13話「高嶺の花」
チャイムが鳴ると、ようやく質問攻めが終わります。クラスメイトが各々の席に戻って、私も席に戻りました。
席に戻る直前、
「よくできました。とてもかわいかったですよ」
他の誰にも聞こえない声量で、サヌちゃんは私に呟きました。
労いの言葉でしたが、私にはちょっしたからかいのようにも取れました。
アピールにしても、いきなり膝の上は刺激が強すぎます。赤面の顔が元に戻りません。
私は、恥ずかしさが取れないまま朝のホームルームに臨みました。
ホームルームが終わって授業が始まると、むやみやたらにサヌちゃんへと押し寄せていたクラスメイト達も、静かになります。
先生が問題について解説する声。黒板でリズムを刻むチョークの音。あとは、生徒達のページをめくる音や、ペンを走らせる音だけが教室に響きます。
そんな誰もが勉強に集中している環境の中で、ただ一人、私だけは別のことを考えていました。
(恥ずかしい恥ずかしい恥ずかしいっ……。ああぁぁっ……)
先ほどの質問攻めの件でした。
少々引きずりすぎな気もしますが、ろくに人と関わってこなかった私にとっては、過去最大レベルの恥ずかしさでした。
クラスメイトの大半から集中する視線。こちらの気も知らないで絶え間なく飛んでくる質問。そして、サヌちゃんの膝の上で子供みたいにちょこんと座り続けなければならない地獄。
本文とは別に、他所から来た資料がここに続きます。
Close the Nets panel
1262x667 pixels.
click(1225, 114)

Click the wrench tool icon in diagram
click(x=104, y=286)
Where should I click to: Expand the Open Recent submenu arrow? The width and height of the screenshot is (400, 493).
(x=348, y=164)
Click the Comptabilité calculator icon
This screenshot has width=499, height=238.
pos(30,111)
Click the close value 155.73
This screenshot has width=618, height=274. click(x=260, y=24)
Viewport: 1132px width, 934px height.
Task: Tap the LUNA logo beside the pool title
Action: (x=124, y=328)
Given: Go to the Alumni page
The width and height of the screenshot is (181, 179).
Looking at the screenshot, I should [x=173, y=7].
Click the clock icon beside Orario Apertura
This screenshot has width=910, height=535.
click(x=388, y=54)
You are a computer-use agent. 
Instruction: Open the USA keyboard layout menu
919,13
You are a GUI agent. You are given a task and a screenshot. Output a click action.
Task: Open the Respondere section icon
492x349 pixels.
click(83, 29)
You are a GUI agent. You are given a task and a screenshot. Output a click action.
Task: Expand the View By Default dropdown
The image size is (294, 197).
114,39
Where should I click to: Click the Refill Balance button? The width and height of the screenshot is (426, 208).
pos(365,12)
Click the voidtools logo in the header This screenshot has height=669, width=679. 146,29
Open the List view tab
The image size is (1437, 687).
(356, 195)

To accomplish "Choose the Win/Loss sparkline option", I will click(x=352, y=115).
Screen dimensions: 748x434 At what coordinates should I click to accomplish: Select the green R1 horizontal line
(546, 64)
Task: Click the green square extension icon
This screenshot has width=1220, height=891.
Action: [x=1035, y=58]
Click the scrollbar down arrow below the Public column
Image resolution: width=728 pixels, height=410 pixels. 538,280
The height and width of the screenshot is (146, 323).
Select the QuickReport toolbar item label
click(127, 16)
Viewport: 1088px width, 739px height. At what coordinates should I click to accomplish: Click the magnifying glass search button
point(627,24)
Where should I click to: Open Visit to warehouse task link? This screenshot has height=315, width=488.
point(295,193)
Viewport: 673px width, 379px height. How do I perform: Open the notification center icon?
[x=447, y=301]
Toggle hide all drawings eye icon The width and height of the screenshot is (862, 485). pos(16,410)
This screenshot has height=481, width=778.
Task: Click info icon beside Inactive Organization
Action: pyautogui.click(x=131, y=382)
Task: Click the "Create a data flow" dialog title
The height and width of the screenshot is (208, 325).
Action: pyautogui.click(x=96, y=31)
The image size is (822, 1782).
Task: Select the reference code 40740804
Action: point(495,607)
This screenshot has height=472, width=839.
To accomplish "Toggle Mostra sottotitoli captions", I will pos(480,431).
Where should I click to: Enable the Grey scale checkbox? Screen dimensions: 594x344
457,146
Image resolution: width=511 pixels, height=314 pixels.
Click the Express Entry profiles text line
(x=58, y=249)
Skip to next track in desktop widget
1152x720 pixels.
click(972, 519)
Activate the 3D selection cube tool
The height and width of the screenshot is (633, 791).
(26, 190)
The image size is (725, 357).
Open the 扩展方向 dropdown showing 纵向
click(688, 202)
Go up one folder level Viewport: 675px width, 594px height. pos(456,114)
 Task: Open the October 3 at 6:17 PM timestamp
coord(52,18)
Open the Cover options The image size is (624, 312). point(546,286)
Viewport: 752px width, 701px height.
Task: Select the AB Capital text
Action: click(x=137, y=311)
できるなら、今すぐにでも布団に顔を埋めてのたうち回りたいです。
(これをサヌちゃんは毎日のように……。すごい……)
そもそも、あれだけの人集りを作れること自体がすごいのですが、その人集りをサヌちゃんは表情一つ変えることなく捌いているので、余計にすごすぎます。
まさに高嶺の花。本当にサヌちゃんは、私とは真逆で未来ある人物でした。
「……」
……本当にすごい人です。
だからこそ、その未来をこの手で奪いかけたことが許せません。
一時のくだらない感情で、一方的に追い詰めて……。
(じゃあ何で、サヌちゃんはこんな私を……?)
許されているとまでは言わなくとも、今のこの状況はかなり不自然でした。
自身を襲ってきた生徒達に躊躇なく暴力を振るえるにも関わらず、私には何もしない。
それどころか、友達になろうと提案をして仲を深めようとしている。
動機も意図もあまりに推察のしようがないので、私は返って不安になります。
もしかしたら、復讐をする価値もないと判断したのかもしれません。
もしかしたら、裏では私を怖がっていて、クズである私に迂闊に手が出せないのかもしれません。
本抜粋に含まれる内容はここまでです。